Harrison Hill - writer

Harrison Hill is the author of The Oracle’s Daughter, coming April 7, 2026 from Scribner.

“A STAGGERING ACHIEVEMENT”
–Leslie Jamison

Harrison Hill grew up in Charlottesville, Virginia and lives in Brooklyn, New York. He received his MFA in nonfiction from Columbia University, where he also taught undergraduate writing. His journalism and essays have appeared in The Cut, GQ, Vogue, Travel + Leisure, AFAR, The Guardian, and The Threepenny Review. The Oracle’s Daughter is his first book.
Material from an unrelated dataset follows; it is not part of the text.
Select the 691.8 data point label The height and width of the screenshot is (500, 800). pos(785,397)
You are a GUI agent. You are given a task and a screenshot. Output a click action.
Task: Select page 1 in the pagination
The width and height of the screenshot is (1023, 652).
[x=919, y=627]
The Oracle’s Daughter - by Harrison Hill

The Oracle’s Daughter
The Rise and Fall of An American Cult

The shocking true story of the rise and fall of a woman-led cult—a debut work of narrative nonfiction about extremism, the search for belonging, and America’s turbulent religious history.
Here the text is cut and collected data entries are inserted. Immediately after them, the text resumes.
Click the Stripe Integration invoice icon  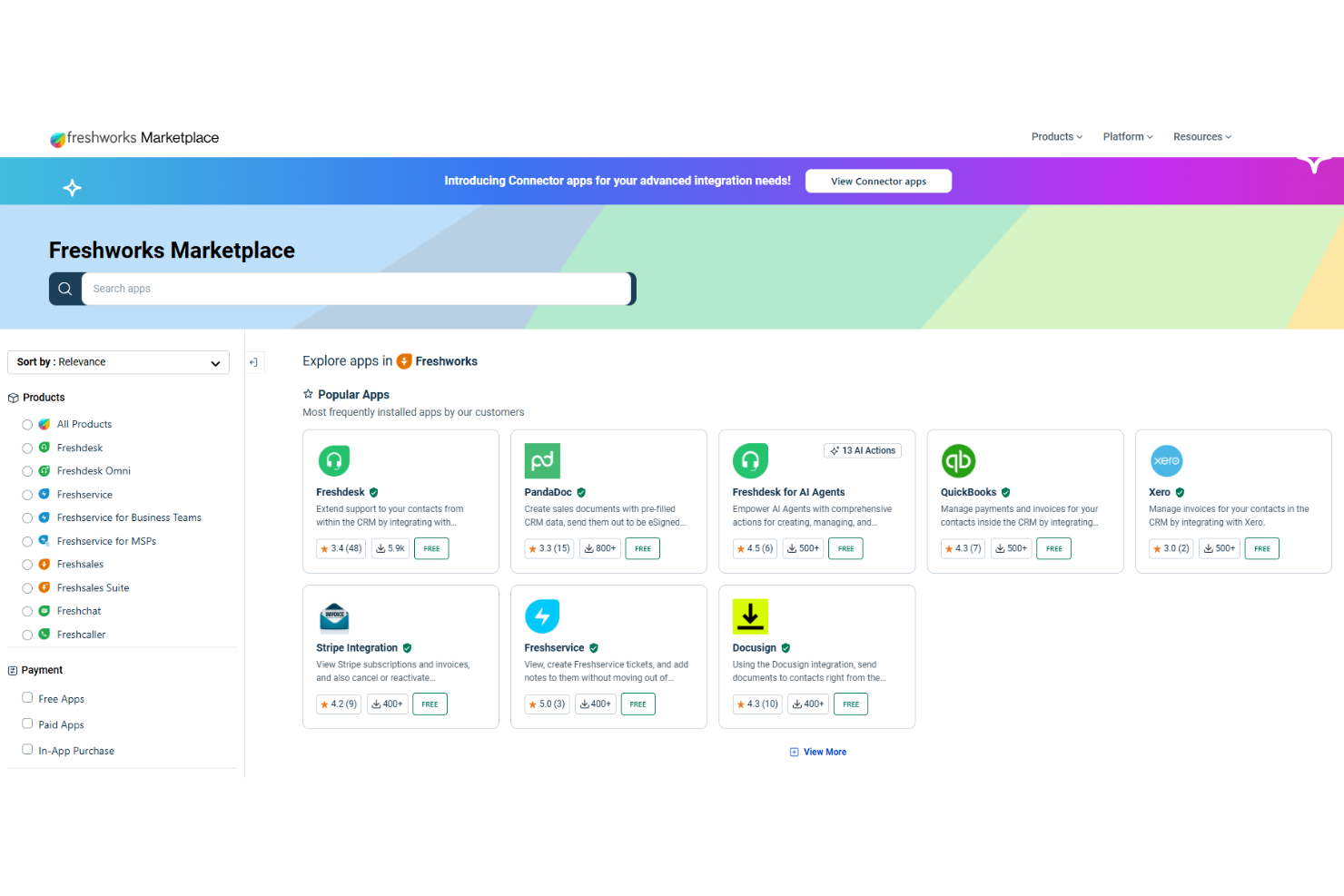point(334,615)
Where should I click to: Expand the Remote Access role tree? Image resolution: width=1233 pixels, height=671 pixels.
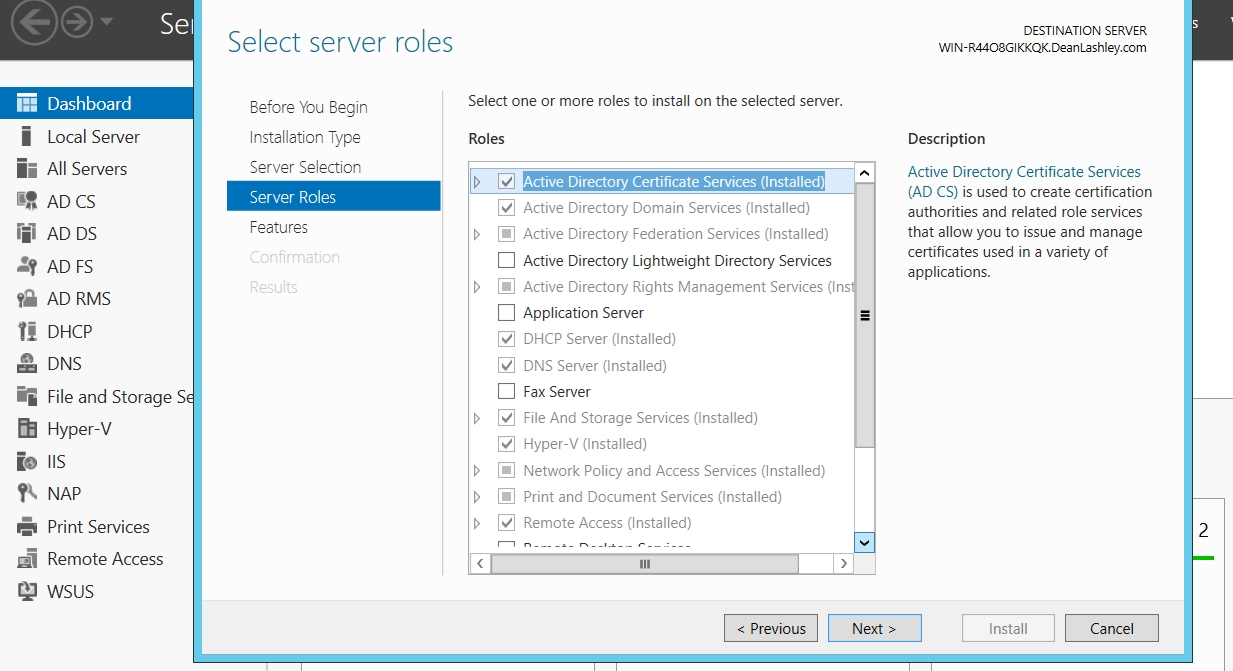point(477,523)
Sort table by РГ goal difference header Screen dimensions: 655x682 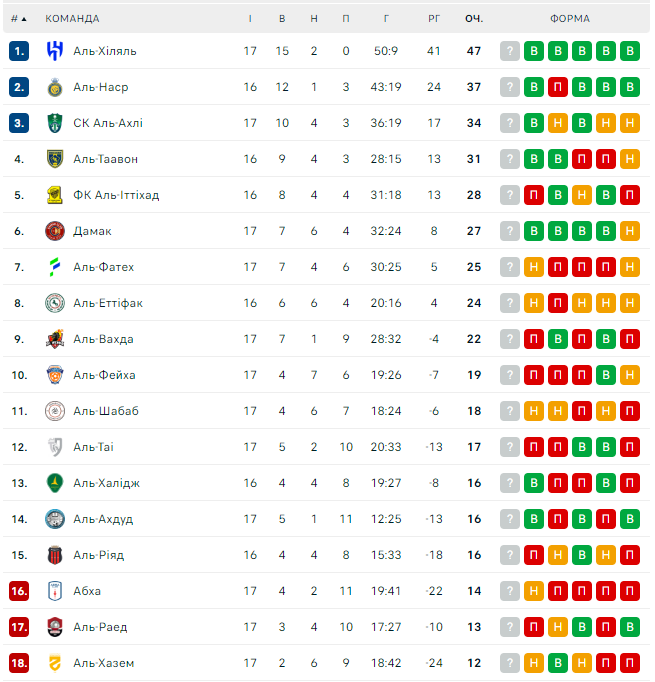(x=434, y=18)
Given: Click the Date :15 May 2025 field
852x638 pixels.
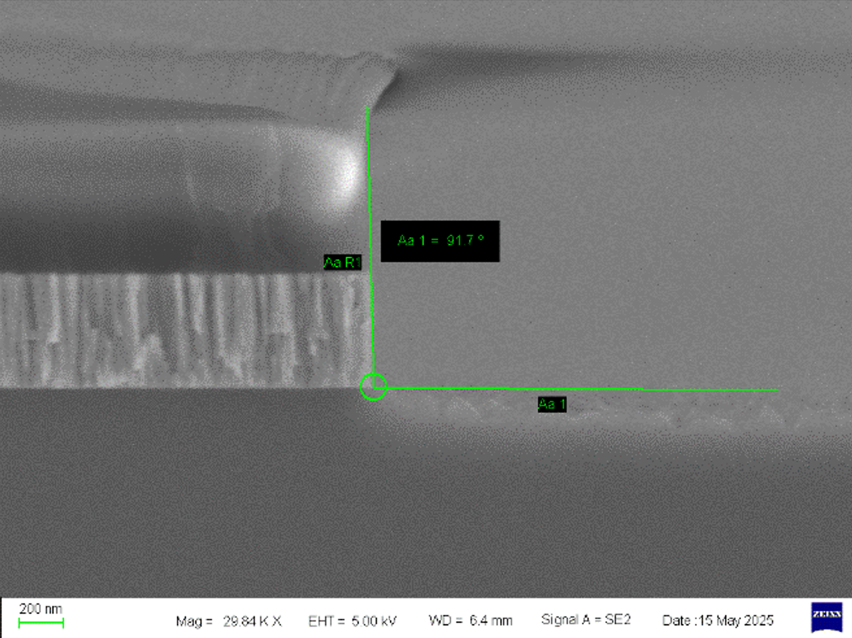Looking at the screenshot, I should pyautogui.click(x=718, y=621).
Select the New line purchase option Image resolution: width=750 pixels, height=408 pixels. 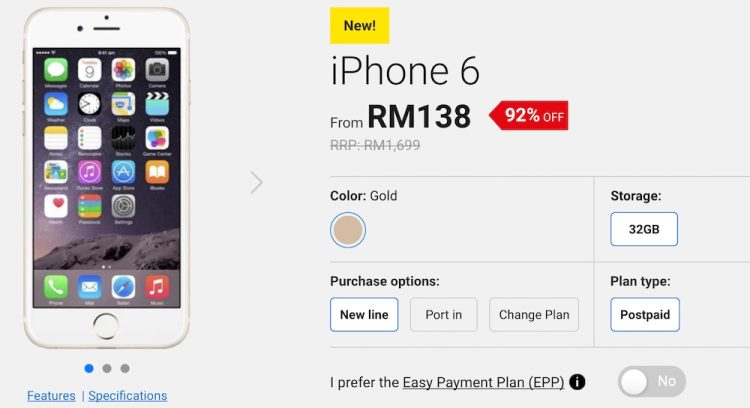364,315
On a cool fall night in 1999, twenty-six-year-old Sarah Green crept out of her house, retrieved a backpack from its hiding place, and ran for her life. She was escaping not just the Aggressive Christianity Missions Training Corps, a paramilitary religious cult operating in the New Mexico desert, but also the punishments and cruelty of the cult’s leader—her mother, Deborah.
 
In The Oracle’s Daughter, Harrison Hill traces the fascinating beginnings and violent end of ACMTC, from its early days as an outgrowth of the hippie movement, through the conspiracy-theorist 1990s and into the present day. This is the story of three women—Deborah, the group’s founder and self-proclaimed oracle; Maura, one of its first members; and Sarah, Deborah’s daughter—bound together by a punitive, baroque set of radical beliefs and practices, including exorcism, kidnapping, prohibitions against the “abominations” of popular music and psychoanalysis, and the horrific mistreatment of those who fell out of the leaders’ favor.
 
Though ACMTC was radical in its beliefs, deprivations, and abuses, its history is a window into the particular character of American fanaticism, and an examination of the porous boundary between the fringe and the mainstream. With a propulsive, deeply researched narrative, The Oracle’s Daughter illuminates the strange twists and turns of the country’s religious development—and how much more vulnerable we are to extremism than we might like to think.

“A staggering achievement, synthesizing rigorous reportage, incisive cultural analysis, and a deeply compassionate gaze into a propulsive and unforgettable narrative.

Its gaze is both intimate and expansive: attuned to the texture of individual lives even as it surveys the broad, unsettling sweep of American freedom. With nuance and integrity, Harrison Hill takes a story many people would feel more comfortable banishing to the fringe and instead asks us to see the ways it illuminates all of America. All the way through, The Oracle’s Daughter is as gripping as it is humane; I picked it up and barely put it down until I’d finished. I'll carry this story with me always.”

–Leslie Jamison, New York Times–bestselling author of Splinters and The Empathy Exams

“A propulsive reckoning with a mother, her daughter, and the extremism woven through the story of American religion.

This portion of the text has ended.